Pada Senin (25/7/2016) pagi, Harris memberitahu informasi tersebut kepada Johan Budi dan meminta Johan segera menginformasikannya kepada presiden.
"Johan Budi sudah beritahu soal informasi ini sebelumnya. Tapi pas saya tunggu-tunggu sampai sore, tidak ada kabar dari Istana, ya sudah akhirnya saya sudah saya susun menjadi tulisan," tuturnya di Kantor KontraS, Jakarta, Jumat (29/7/2016).
Harris menceritakan saat menelepon Johan Budi, mantan jubir KPK itu sempat kaget dan meminta dirinya untuk tidak mempublikasi mengenai informasi tersebut dan Harris menuruti kemauan tersebut.
Namun, hingga Kamis (28/7/2016), kabar dari Istana tidak juga kunjung menanggapi informasi mengenai pengungkapan dari tereksekusi mati Fredi Budiman saat berada di lapas Nusakambangan tersebut.

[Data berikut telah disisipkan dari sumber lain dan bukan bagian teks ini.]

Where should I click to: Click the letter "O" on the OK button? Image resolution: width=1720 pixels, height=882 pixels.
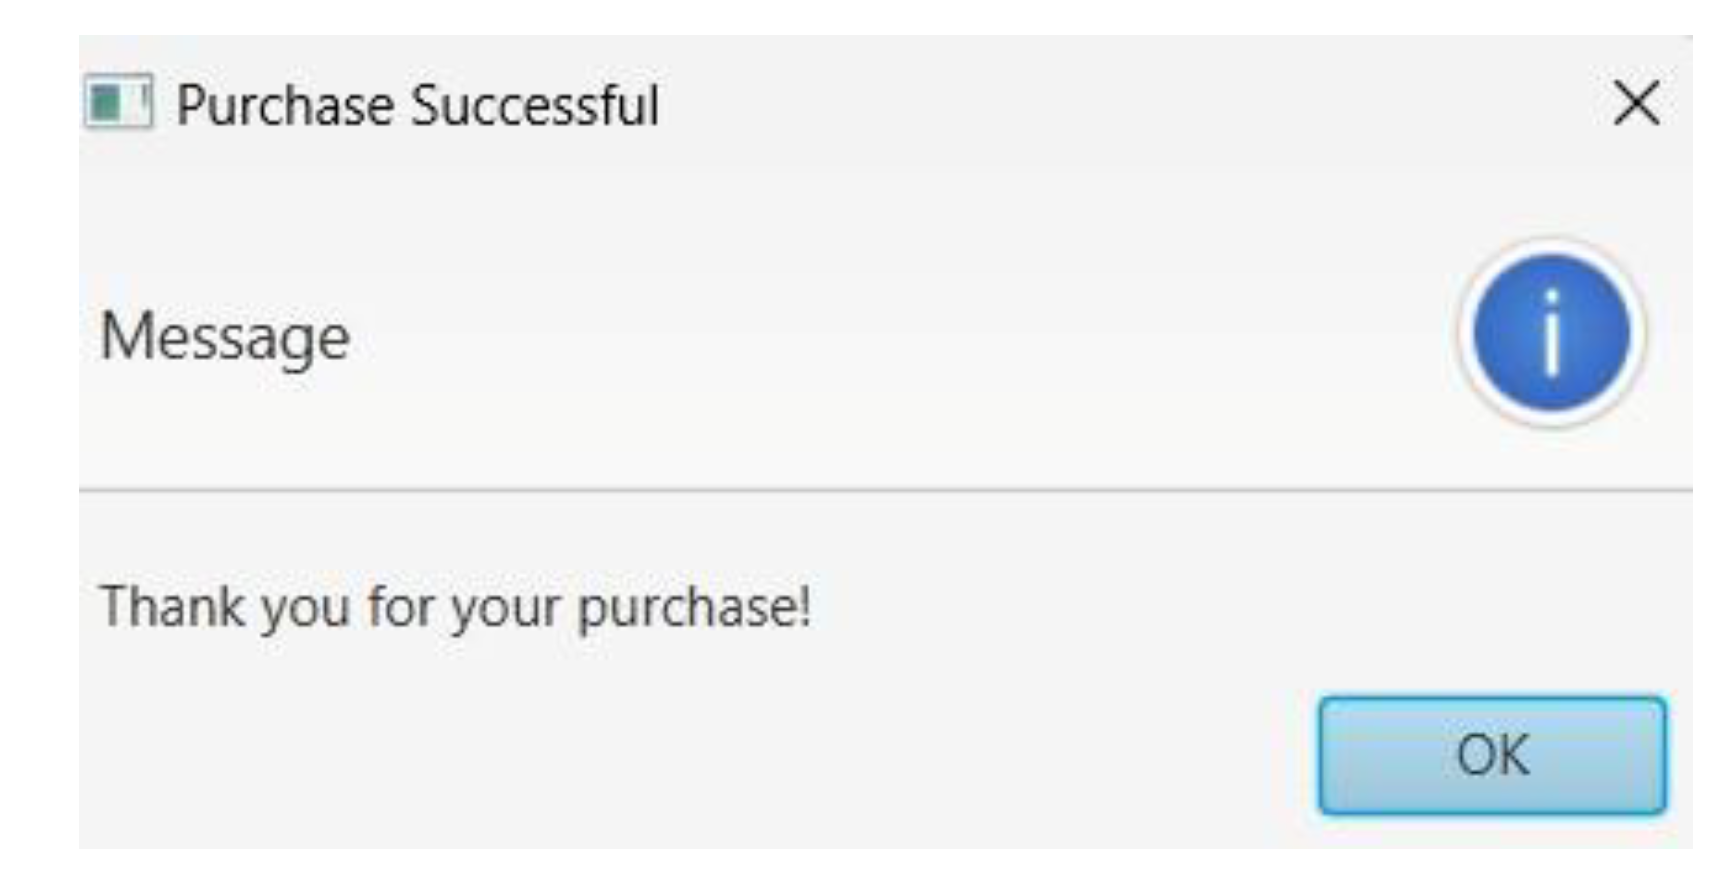coord(1475,755)
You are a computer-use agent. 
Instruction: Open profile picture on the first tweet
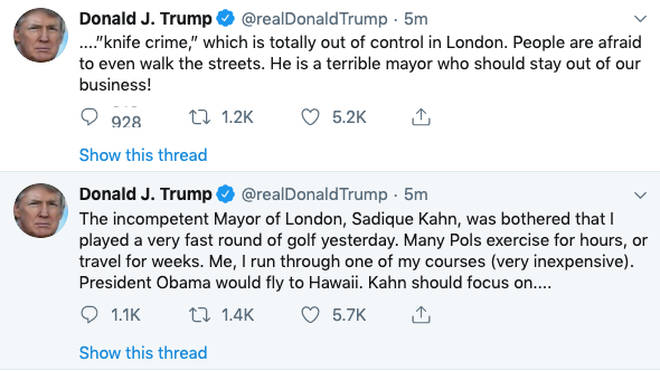(40, 35)
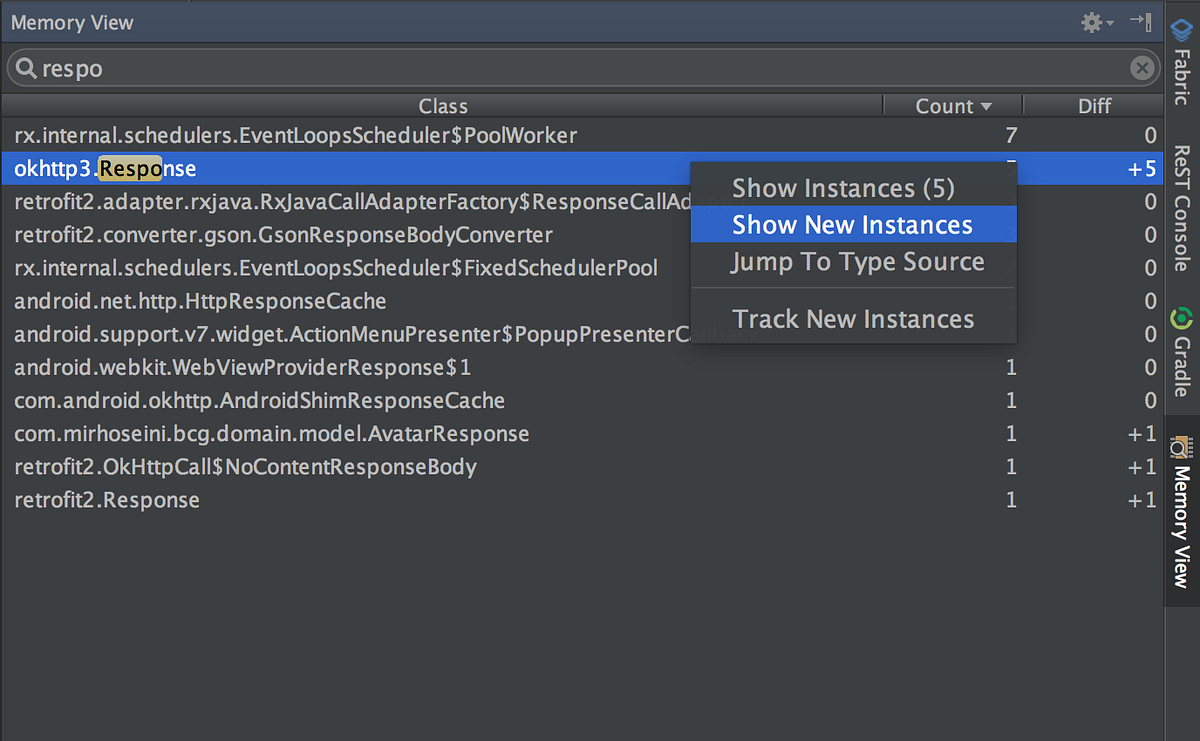Viewport: 1200px width, 741px height.
Task: Click the search magnifier icon
Action: pos(27,68)
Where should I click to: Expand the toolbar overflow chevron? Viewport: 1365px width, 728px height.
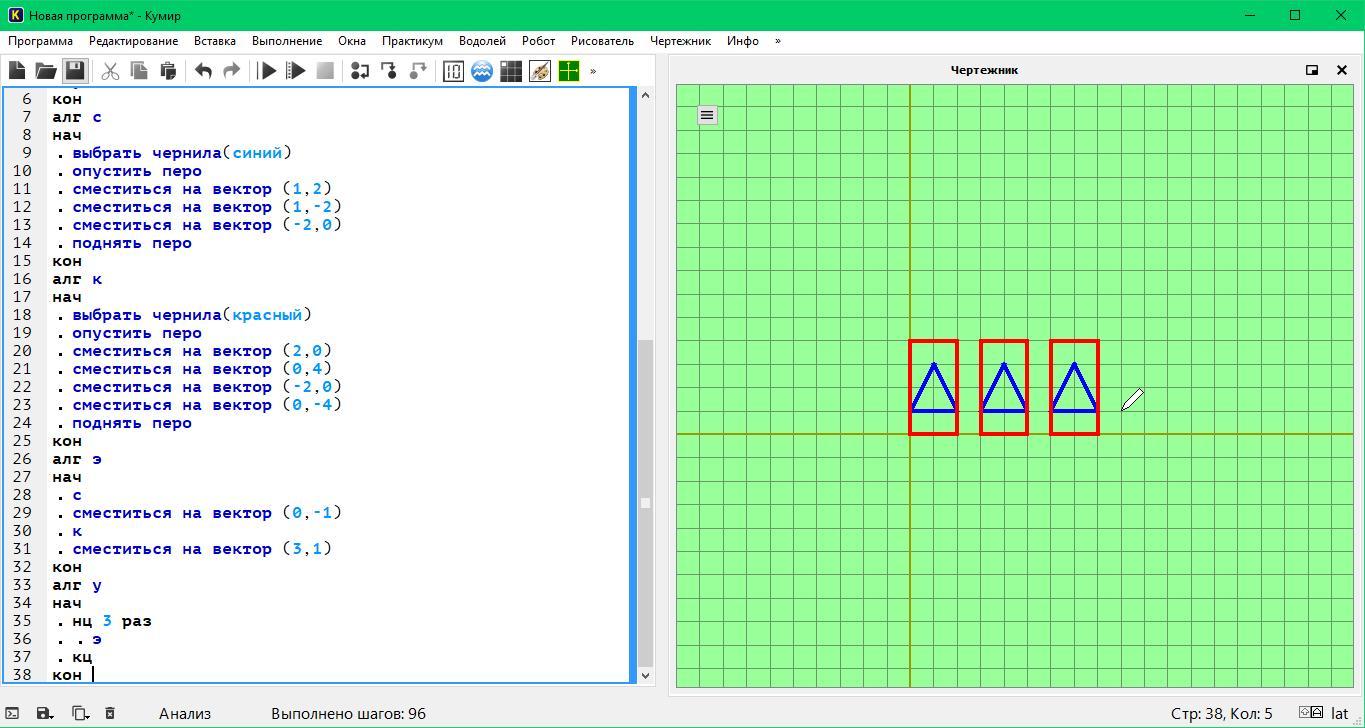coord(593,71)
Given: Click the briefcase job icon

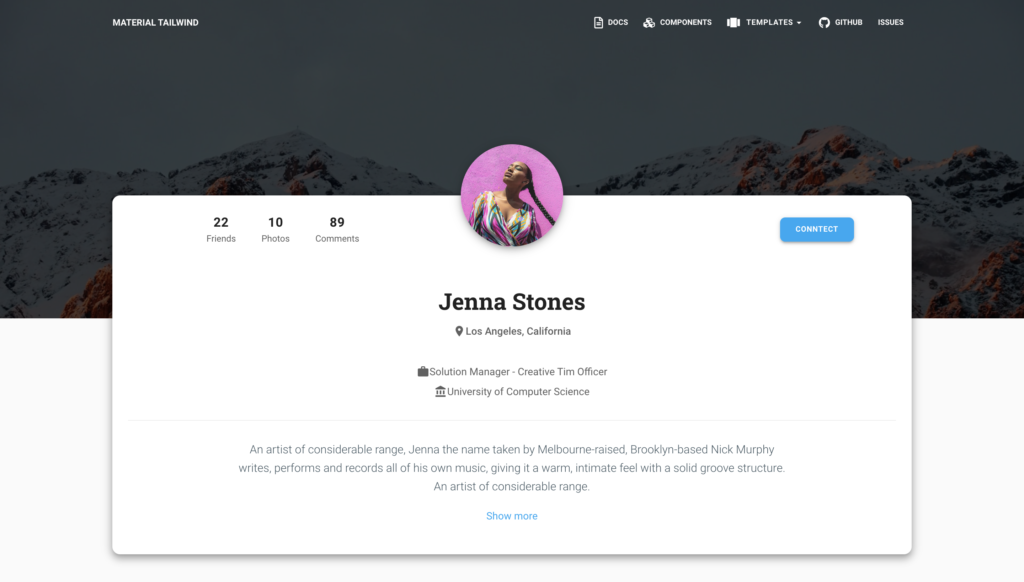Looking at the screenshot, I should point(423,371).
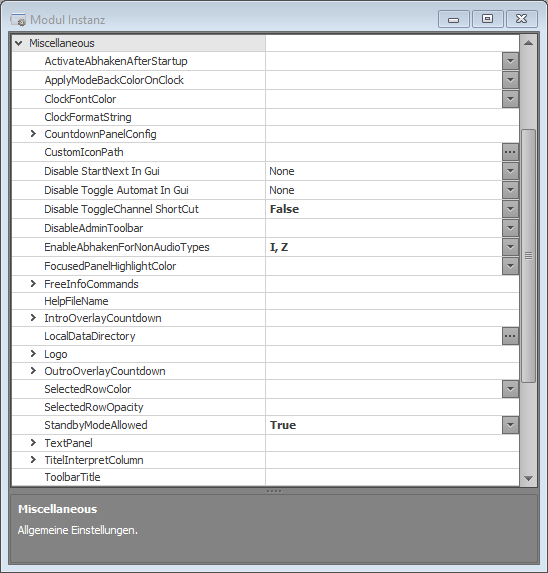This screenshot has width=548, height=573.
Task: Expand the TextPanel node
Action: tap(33, 443)
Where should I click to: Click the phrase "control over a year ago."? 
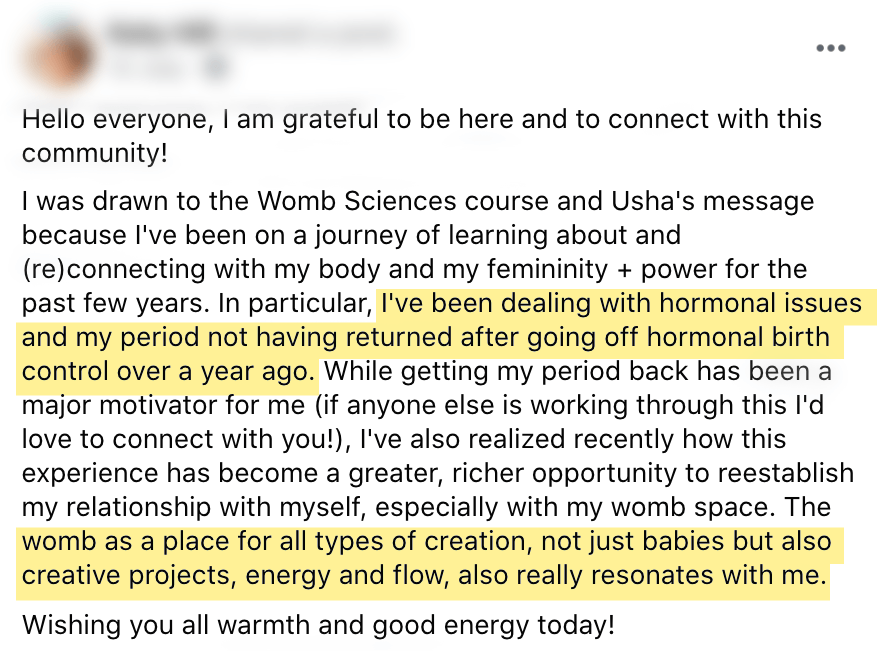(x=168, y=371)
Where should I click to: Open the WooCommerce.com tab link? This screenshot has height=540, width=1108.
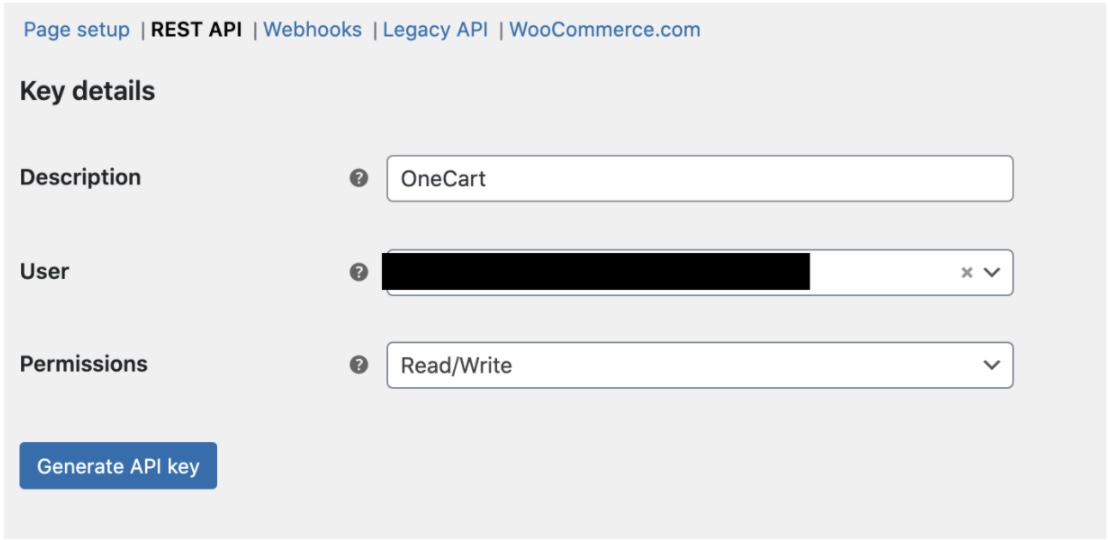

"Akhirnya saya berpikir untuk mem-publish dan saya minta maaf kepada Johan Budi karena telah mengingkari janji saya untuk tidak disebarkan," tambahnya.
Setelah akhirnya tulisan itu terkespos di media, Harris mengatakan bahwa Johan langsung menelepon dirinya dan juru bicara presiden itu tidak mengetahui kapan persisnya eksekusi dilakukan.
"Jika ditanya apa yang sudah saya lakukan? Saya sudah lakukan ini untuk memberitahu presiden mengenai ini. Maksimal atau tidak? Silakan masyarakat menilai," jelas Harris.(rio)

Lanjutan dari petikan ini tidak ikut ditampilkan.